Os riscos de uma geração “alzheimeriana”

Ontem assisti ao Marília Gabriela Entrevista com o dublê de ator-apresentador-filósofo-poeta Pedro Bial. Os assuntos foram vários, desde a biografia (elegia) que escreveu sobre Roberto Marinho até os efeitos colaterais dos remédios que tomou para controlar a depressão que o acometera.

Num desses vai-e-vens típicos desse tipo de entrevista, em um certo momento Pedro Bial criticou a juventude atual. Para ele, forma-se uma geração “alzheimeriana”. No seu entender, os jovens de hoje em dia não querem mais saber do passado, nem tampouco estão preocupados com o futuro. O que importa é o “aqui e agora”.

Apesar de não ser fã do cara, não tive como deixar de lhe dar razão.

É fato: pouca gente hoje se interessa por história. “Por que estudar coisas de gente que morreu centenas de anos antes de mim?”, perguntam alguns, enquanto outros simplesmente decretam: “Estudar história é chato”, um adjetivo antes restrito à matemática.

Há um bordão surrado, mas difícil de ser contraditado: não se pode entender o presente nem projetar o futuro sem entender o passado. Vivemos hoje um dos maiores paradoxos da modernidade, e grande parte da “culpa” disso é deste veículo: a Internet. Nunca antes na história da humanidade houve uma quantidade tão absurda de informações à disposição. Por outro lado, nunca houve tanto lixo produzido. Há mais conhecimento, mas é cada vez mais difícil separar o que é relevante do que é inútil.
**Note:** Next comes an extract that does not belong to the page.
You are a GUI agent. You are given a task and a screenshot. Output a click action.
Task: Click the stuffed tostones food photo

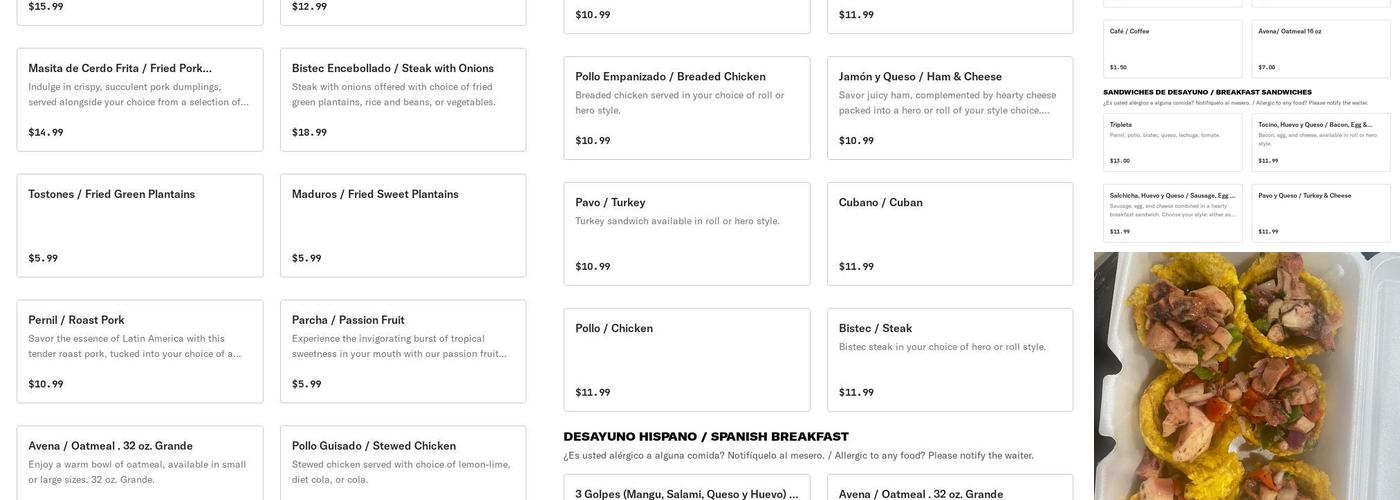click(x=1247, y=376)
Parece que o jovem de hoje em dia não compreende que a história é o melhor filtro para essa avalanche de informações que se precipita sobre ele todo dia. É olhando para a história que é possível entender o porquê dos fatos de hoje e, com alguma sorte, prever o que poderá ocorrer no futuro. Se isso não for feito, o ser humano torna-se absorto, um mero receptor de dados, como um computador, mas sem nenhuma capacidade de processá-los.

O imediatismo é um mal da juventude, é verdade. E é um mal atemporal. Todas as gerações padeceram dele. Deve-se aproveitar ao máximo o tempo presente. O planejamento – quando muito – tem um horizonte de eventos de semanas, no máximo meses, não mais. Faz sentido. Afinal, não há grandes responsabilidades na juventude. Ninguém depende de você. Você não tem que sustentar ninguém. É natural, portanto, que a maior parte das preocupações divide-sa entre relacionamentos que você tem, teve, ou quer ter, e as festas que você quer ir. Nada além disso.

Mas, mesmo assim, há algo de niilista na geração atual. Nas anteriores – e aqui falo somente pela minha -, havia uma certa inquietude com o mundo. Por mais que o horizonte de eventos fosse curto, havia preocupações “de fundo”. Não simplesmente as do tipo: “O que eu vou ser quando crescer?”, mas também: “Será que o Brasil ou o mundo serão sempre assim?”. Ou, ainda: “Quando eu crescer, será que poderei fazer algo pra mudar o mundo?”. Na geração atual, não. Há apenas a preocupação em aproveitar o hoje como se não houvesse amanhã.

Não sei até que ponto a responsabilidade pelo estado atual de coisas é nossa. No entanto, se quisermos ter um mundo no qual as aspirações sejam mais do que uma interrogação na cabeça e um vazio no coração, temos que agir. Agora.